C'est la seconde tuerie en Colombie-Britannique en moins d'un an. En avril 2025, un homme avait tué 11 personnes à Vancouver, en fonçant avec son camion sur une foule qui célébrait un festival culturel philippin.

Ce type d'attaque est exceptionnel dans les écoles canadiennes. Elle frappe une ville connue pour son tourisme de plein air, avec la proximité des montagnes et un parc géologique.

"Mon plus jeune enfant vient tout juste de sortir du lycée (...). Ma fille aînée travaille à 300 mètres de l'école. Il s'en est fallu de peu", a raconté mardi soir à l'AFP Trent Ernst, journaliste local et ancien enseignant suppléant au lycée de Tumbler Ridge.

"Des fusillades dans des écoles au Canada, c'était une toutes les quelques années (...). Mais quand ça se produit dans votre ville, les choses déraillent complètement", a-t-il ajouté.

"Scène épouvantable" 

Darian Quist, élève dans l'établissement, a expliqué à CBC qu'il se trouvait en cours de mécanique quand on leur a annoncé le confinement de l'école.

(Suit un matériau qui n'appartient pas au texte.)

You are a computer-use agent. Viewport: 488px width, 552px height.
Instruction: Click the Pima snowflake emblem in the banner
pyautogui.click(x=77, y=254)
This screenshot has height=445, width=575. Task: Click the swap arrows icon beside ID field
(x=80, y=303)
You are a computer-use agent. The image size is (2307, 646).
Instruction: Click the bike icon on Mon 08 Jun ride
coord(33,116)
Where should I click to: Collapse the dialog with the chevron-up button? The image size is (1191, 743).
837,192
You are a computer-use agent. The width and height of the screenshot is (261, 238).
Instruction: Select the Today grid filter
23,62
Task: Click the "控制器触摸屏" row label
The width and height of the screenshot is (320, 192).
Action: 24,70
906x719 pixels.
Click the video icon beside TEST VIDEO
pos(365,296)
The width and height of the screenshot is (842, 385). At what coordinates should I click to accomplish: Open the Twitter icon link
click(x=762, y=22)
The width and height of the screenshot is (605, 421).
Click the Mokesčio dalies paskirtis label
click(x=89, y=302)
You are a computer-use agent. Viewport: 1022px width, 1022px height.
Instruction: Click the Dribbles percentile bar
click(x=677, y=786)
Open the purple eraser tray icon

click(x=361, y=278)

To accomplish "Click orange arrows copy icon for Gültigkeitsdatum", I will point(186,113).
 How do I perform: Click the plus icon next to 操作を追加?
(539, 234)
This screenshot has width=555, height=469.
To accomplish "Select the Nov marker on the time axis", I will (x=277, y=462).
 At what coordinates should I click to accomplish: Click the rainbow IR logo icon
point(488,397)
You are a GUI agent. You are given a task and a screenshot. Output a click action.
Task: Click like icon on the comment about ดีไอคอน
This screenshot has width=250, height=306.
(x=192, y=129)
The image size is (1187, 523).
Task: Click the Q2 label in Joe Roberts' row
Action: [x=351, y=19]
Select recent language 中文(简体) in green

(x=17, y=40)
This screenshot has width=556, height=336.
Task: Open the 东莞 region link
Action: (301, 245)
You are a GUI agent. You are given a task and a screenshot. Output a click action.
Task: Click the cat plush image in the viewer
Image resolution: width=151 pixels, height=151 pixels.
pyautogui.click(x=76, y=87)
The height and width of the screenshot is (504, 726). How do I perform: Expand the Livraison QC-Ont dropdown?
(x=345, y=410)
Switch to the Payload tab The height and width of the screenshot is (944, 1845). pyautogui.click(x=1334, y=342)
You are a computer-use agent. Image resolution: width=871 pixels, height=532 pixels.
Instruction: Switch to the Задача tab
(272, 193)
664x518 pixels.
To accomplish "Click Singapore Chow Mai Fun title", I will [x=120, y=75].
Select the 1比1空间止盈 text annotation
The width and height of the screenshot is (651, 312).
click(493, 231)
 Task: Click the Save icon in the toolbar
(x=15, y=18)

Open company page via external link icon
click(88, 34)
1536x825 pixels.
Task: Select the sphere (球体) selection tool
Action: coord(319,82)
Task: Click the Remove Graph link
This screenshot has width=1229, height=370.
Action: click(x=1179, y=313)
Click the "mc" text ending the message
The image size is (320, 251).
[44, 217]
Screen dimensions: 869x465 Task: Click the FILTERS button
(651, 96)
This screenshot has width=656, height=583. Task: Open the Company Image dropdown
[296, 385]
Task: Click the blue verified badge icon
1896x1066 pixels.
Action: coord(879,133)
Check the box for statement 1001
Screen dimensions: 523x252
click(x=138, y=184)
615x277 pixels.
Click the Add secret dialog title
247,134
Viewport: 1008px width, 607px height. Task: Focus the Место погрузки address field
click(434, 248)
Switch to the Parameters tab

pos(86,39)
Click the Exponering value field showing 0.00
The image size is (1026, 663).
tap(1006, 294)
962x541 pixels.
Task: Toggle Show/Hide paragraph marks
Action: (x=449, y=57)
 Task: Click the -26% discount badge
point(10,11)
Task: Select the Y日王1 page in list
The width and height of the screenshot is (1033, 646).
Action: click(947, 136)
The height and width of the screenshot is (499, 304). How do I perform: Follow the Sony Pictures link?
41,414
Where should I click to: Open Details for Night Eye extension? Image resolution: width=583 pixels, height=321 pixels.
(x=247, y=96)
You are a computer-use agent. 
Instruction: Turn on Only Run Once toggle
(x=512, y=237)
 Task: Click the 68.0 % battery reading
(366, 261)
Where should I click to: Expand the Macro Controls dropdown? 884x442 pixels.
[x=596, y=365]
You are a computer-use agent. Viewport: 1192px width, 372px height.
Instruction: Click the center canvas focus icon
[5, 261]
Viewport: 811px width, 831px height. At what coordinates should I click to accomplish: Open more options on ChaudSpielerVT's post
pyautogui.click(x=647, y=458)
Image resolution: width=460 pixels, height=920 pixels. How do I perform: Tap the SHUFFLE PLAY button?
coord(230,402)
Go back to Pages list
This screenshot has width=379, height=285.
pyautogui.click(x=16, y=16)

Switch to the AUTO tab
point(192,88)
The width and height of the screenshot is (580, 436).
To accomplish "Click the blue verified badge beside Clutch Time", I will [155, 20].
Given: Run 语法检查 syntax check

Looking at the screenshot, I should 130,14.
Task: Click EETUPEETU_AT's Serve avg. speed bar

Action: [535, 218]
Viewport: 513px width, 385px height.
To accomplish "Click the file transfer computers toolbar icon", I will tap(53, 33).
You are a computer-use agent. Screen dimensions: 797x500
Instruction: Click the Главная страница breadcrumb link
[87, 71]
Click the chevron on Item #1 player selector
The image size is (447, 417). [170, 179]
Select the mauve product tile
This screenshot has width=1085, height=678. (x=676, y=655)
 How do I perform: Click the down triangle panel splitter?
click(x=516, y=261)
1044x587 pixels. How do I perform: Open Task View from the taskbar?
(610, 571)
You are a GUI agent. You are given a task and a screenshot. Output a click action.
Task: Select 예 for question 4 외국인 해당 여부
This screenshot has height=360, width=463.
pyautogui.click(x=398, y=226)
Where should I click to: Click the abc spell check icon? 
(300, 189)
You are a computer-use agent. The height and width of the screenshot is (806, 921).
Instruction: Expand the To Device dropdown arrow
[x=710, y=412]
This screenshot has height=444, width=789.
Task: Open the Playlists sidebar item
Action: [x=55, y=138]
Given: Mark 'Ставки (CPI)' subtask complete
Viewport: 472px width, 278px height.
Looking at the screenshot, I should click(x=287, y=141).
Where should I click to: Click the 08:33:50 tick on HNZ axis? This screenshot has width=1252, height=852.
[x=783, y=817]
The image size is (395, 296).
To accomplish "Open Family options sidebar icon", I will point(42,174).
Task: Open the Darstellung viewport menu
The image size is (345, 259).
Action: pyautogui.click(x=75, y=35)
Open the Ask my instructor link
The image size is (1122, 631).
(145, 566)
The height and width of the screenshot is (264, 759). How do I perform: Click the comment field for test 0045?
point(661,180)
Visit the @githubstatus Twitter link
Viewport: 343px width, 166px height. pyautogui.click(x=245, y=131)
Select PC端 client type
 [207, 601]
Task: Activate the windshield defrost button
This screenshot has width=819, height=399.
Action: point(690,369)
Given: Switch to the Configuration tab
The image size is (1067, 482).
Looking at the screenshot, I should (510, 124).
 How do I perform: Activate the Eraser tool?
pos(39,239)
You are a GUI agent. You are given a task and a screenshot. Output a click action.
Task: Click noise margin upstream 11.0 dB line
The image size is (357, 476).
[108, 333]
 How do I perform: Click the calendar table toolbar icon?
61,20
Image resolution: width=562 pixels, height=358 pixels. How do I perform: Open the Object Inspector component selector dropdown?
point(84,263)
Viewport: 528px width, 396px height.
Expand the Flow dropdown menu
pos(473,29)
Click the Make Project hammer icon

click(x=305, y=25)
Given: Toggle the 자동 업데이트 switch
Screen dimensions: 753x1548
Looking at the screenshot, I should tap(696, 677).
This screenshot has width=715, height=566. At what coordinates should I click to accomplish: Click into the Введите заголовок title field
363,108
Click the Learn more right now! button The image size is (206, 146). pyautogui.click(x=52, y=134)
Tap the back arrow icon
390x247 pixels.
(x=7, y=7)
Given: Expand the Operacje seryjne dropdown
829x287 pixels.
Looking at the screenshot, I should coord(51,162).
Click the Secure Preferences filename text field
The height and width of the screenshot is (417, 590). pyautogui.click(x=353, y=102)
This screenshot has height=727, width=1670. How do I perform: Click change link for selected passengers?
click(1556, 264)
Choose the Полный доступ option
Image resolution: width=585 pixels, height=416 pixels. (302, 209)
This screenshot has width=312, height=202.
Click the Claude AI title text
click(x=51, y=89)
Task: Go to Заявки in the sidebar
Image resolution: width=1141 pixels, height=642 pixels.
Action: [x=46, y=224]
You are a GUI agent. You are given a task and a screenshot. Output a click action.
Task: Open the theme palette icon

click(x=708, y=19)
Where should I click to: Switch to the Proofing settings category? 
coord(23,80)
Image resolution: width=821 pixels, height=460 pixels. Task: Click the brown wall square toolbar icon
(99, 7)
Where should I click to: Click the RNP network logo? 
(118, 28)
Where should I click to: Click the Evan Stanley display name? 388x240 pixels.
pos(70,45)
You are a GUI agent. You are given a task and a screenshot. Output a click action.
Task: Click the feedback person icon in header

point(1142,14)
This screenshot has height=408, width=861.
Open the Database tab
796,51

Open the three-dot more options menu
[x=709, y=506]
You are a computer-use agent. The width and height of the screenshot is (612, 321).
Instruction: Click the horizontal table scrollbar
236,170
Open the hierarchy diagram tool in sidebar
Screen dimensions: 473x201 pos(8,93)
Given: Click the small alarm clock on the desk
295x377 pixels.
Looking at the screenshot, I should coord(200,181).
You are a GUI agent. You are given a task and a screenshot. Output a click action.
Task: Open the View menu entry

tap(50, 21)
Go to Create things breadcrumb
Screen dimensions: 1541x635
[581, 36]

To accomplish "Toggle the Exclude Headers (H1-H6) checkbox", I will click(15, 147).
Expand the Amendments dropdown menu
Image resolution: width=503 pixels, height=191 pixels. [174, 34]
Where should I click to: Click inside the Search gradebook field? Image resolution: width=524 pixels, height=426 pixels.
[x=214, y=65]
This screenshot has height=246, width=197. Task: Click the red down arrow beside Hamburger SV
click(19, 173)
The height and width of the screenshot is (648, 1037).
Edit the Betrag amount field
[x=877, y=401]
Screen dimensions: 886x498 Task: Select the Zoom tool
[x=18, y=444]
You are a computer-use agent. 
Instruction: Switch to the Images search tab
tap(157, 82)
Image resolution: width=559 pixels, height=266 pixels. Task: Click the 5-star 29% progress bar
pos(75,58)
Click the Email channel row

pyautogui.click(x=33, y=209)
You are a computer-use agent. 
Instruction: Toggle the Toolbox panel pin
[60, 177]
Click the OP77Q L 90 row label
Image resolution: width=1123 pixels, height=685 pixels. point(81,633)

"Nous avons pris des tables et barricadé les portes pendant plus de deux heures" jusqu'à l'arrivée de la police, a-t-il raconté.

La première alerte en début d'après-midi concernait un tireur dans l'école. Arrivées sur place, les forces de l'ordre ont d'abord découvert six corps, sans compter le suspect.

Une septième personne blessée par balle est décédée durant son transport à l'hôpital.

Par la suite, la police "a identifié un second lieu (...) lié à l'assaut, où deux autres victimes ont été retrouvées mortes dans une résidence", selon un communiqué.

Ken Floyd a décrit une "scène épouvantable" à l'arrivée des forces de l'ordre.

Si les tueries sont moins fréquentes au Canada qu'aux États-Unis, les statistiques sur la dernière décennie témoignent d'une augmentation constante des crimes commis avec des armes à feu.

En 2020, le Canada avait interdit 1.500 modèles d'armes d'assaut en réaction à la tuerie la plus meurtrière de son histoire, qui avait fait 22 morts dans la province de Nouvelle-Écosse (est).